Die Wissenschaftler sind der Meinung, dass sich noch weitere Bakterienarten als die bislang gefundenen dafür verwenden lassen und dass der Übertragungsvorgang noch optimiert werden müsse, da die Effizienz sehr gering ist. Das könne am besten durch eine Lizenz nach dem Vorbild von Open Source geschehen. Allerdings ist noch unklar, ob das von den australischen Wissenschaftlern entwickelte Verfahren nicht selbst von Patenten abgedeckt wird.

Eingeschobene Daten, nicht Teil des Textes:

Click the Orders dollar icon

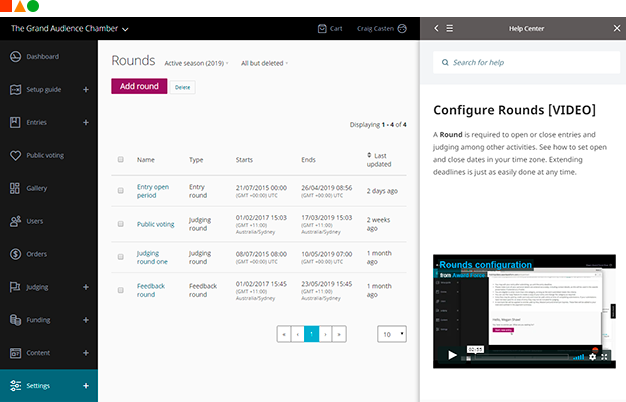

Das sogenannte [extern] TransBacter-Verfahren wird von CAMBIA unter der BIOS-Lizenz vertrieben. Sie gewährt die kostenlose Übernahme, wenn Verbesserungen oder andere Informationen ebenfalls weiter gegeben werden und die Möglichkeit für andere erhalten bleibt, diese Ergebnisse ebenfalls zu nutzen. Verhindert werden soll damit, dass die großen Konzerne sich die Erkenntnisse doch wieder in Form von Patenten aneignen können. Die BIOS-Lizenz erlaubt jedoch, die durch die freien Verfahren hergestellten Pflanzensorten zu patentieren.


ll BIOS licenses are non-exclusive. Under BIOS licenses, enabling technologies will be available royalty-free for use in creating products, predicated on the following elements:

* sharing of improvements and covenant to maintain improvements, even though they may be patented, available for participants;
* equitable cost-sharing for the secure databasing of improvements, via a secure subscription fee from those able to contribute;
* collective defence of the commons and non-assertion of IP rights against other members of the commons; and
* sharing of information that participants planning to commercialise products would need for meeting regulatory requirements.

The licenses will maintain access to the enabling technologies and improvements that build a strong platform for product development, so that no one participant has a monopoly restricting use of the basic platform by others.

Die CAMBIA-Wissenschaftler haben überdies [extern] BioForge gestartet, eine internetbasierte Plattform von Wissenschaftlern zur Kooperation, die BIOS-Lizenzen, aber auch andere Verfahren anbieten will, um die Forschung durch instituts- und länderübergreifende Zusammenarbeit zu fördern und durch Sicherung des geistigen Eigentums bewirkte Hindernisse zu umgehen. Hier wird auch der Zugriff auf eine Datenbank für Patente im Bereich der Biotechnologie angeboten, um die Lizenzverfahren für die Wissenschaftler zu vereinfachen.